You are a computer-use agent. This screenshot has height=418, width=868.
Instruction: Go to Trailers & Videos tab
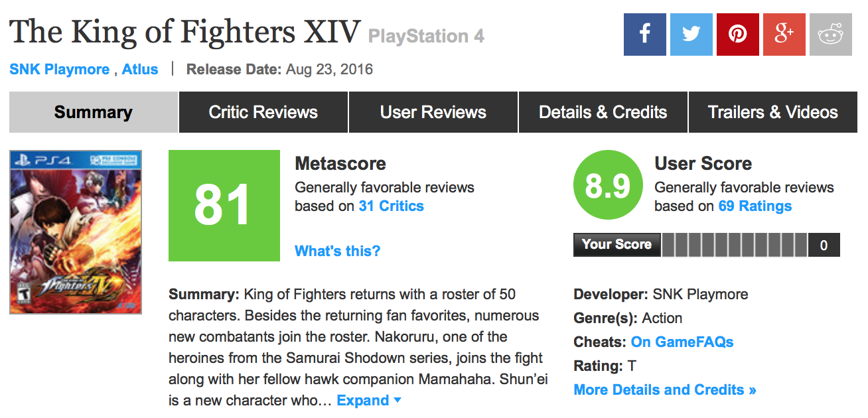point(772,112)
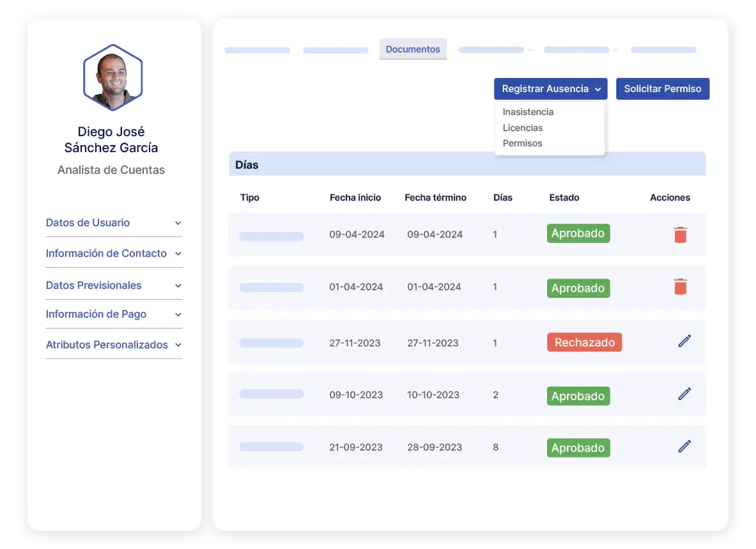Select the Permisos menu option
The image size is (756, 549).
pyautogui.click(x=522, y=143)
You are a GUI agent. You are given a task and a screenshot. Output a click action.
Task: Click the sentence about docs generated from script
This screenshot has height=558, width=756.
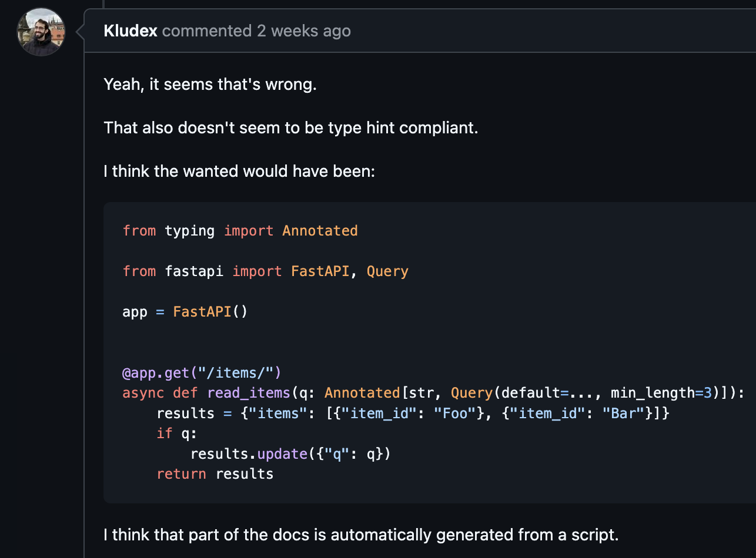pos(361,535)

--

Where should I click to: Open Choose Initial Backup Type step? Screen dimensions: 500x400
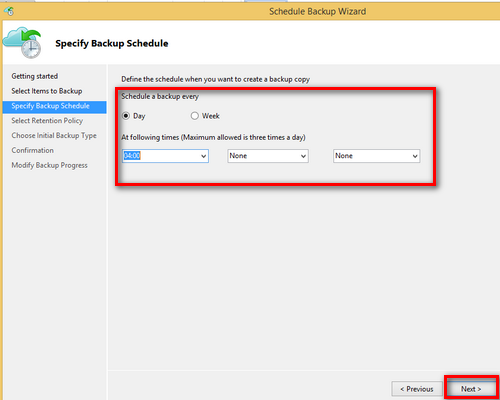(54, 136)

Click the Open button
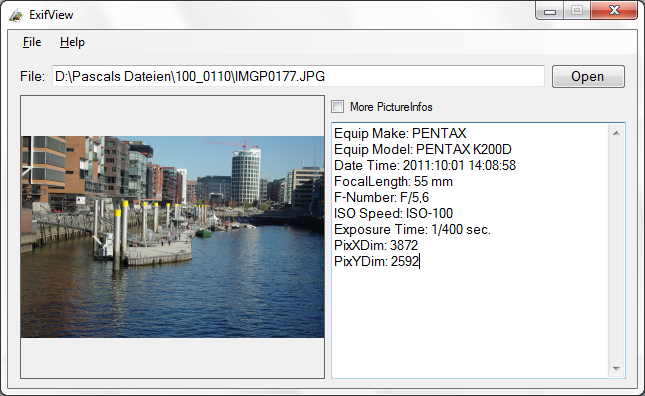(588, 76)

...

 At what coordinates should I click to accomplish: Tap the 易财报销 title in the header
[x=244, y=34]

Work to complete: Determine how many lines in the preceding records include the word "agent". The answer is that number alone.

Completed task: 2